Prose

Ms. Dagg was my grade ten English teacher. She was just as an English teacher should be: a bit crass, dressed all in black, with a penchant for nice shoes and cat-rimmed glasses. She read Don Delillo and Graham Greene and didn’t roll her eyes (at least, I never noticed) when 15-year-olds made sweeping statements about human nature. I idolized her.
One day, in the most complimentary way, she called my writing purple prose. I had never heard this expression, so when class ended, I ran to the library for an OED, as keen 15-year-olds do. (This whole act strikes me as funny now, trying to recall the last time I physically opened a dictionary.) I pulled the tome from the shelf and flipped quickly to the letter P. Dear reader, I was a frequent dictionary flipper. I was awesome at landing on just the right page.
Purple prose: n. extravagant or flowery writing, especially in a literary work.
It’s funny how the slightest, most innocuous comments shape us. Since that day, purple prose has hung over my head. It’s followed me like a hazy violet shroud. Crept up behind me as I type sentences and craft paragraphs. See, that there? I just did it. “Hazy violet shroud” is a very purple-prosey way of saying purple prose.

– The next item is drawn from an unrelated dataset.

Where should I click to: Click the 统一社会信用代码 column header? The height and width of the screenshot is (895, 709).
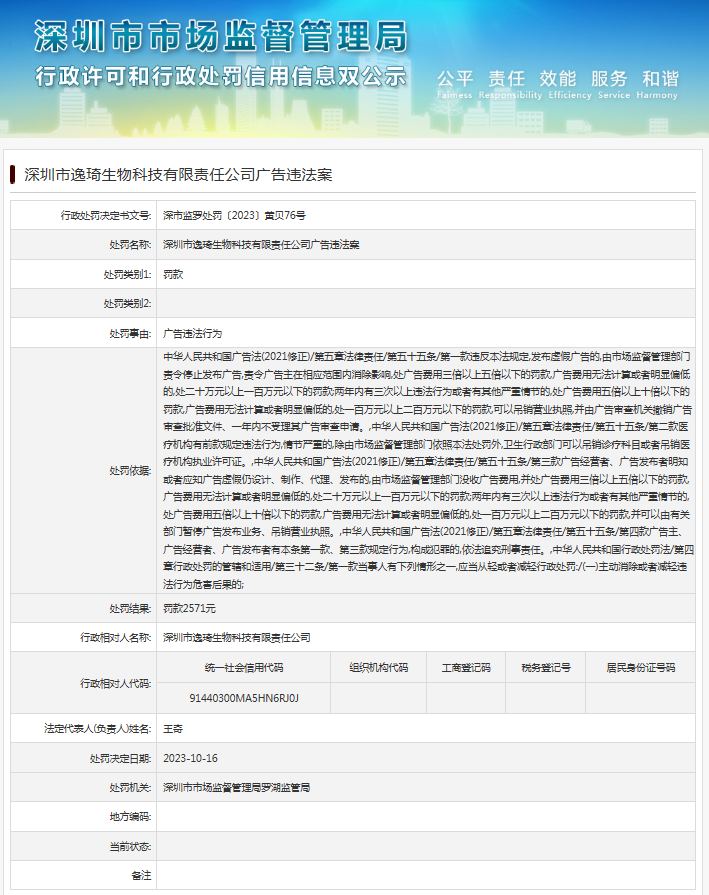tap(244, 667)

And here’s the thing: it makes me cringe a little. Purple prose is a real burden to carry. Whenever I return to my writing, old pieces I’ve crafted, I see the (sometimes unnecessary) embellishment. That I get hung up on the tiniest visual details. That I spend whole paragraphs teasing out a memory just so, replicating it with my fingers across the keyboard. I spent my university years slashing passages out of papers, ridding myself of my purple plague. Concision and clarity – adjectives be damned!

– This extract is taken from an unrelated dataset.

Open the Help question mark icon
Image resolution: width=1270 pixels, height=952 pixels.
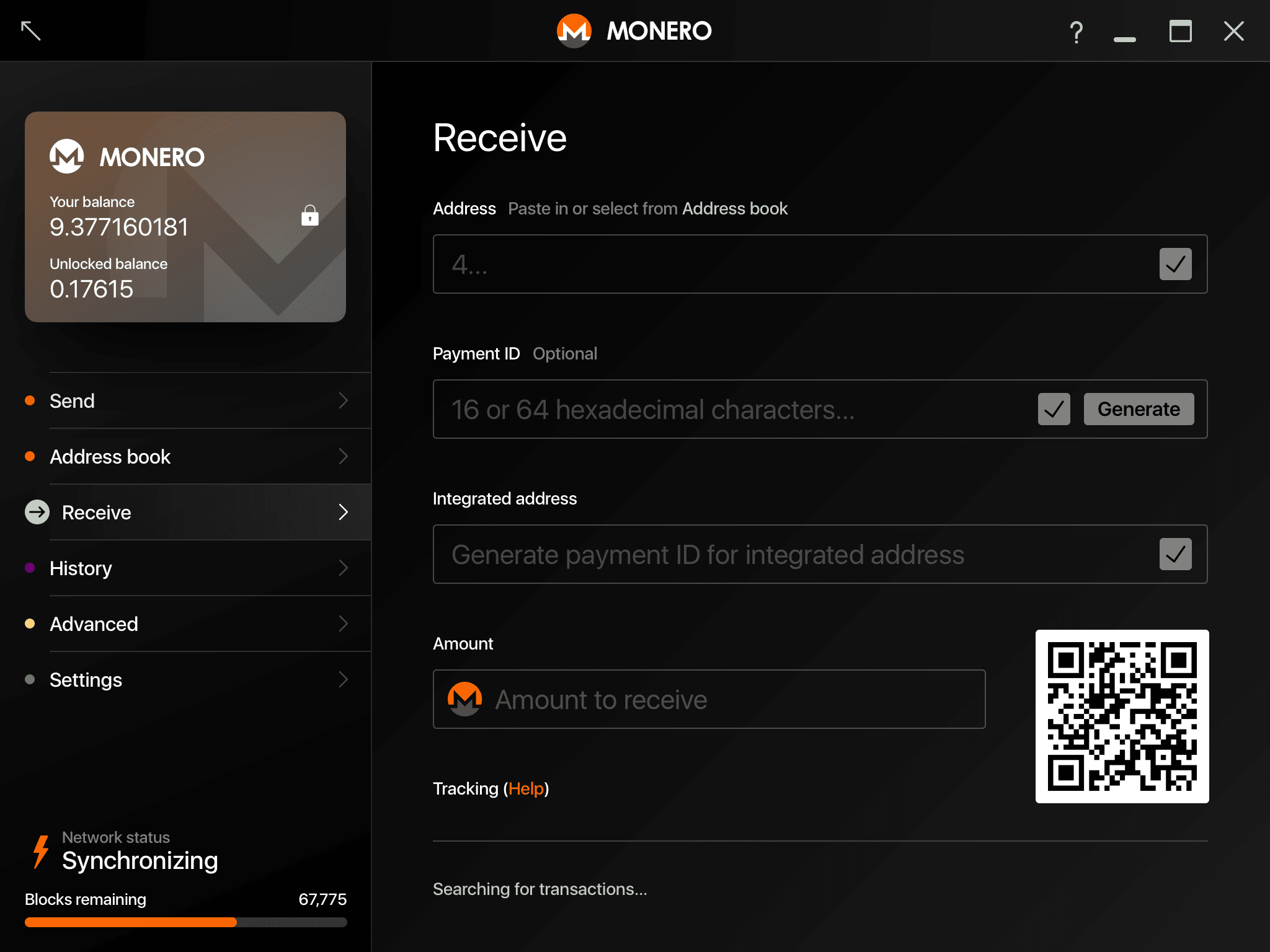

But then I think about writing I love. I think about the paragraphs I collect, because they make my insides tingle (does anyone else do that, collect nice paragraphs like treasures?). Writing and reading is so wonderful because it is vast and disparate. There is not a right way to write or right thing to read. If I choose one reason why I love blogging, it’s the exposure I have to other people stringing words together, trying to make something of their days. Blog posts are unfinished, by necessity – it’s up to the author when to press go, not an editorial team or publisher. These pieces are never really finished, polished, perfect. And the messiness is often so good.
My writing has evolved since I was 15-years-old, wielding a pen and some lined paper, trying to make sense of the world. As I keep writing, I see subtle shifts. I delete words, and sharpen sentences where I never used to, not because I should, but because I’ve changed. My eyes are wider to experiences and how I will document them (though probably with a flowery phrase thrown in for good measure). I’m still making sense of my hazy purple world.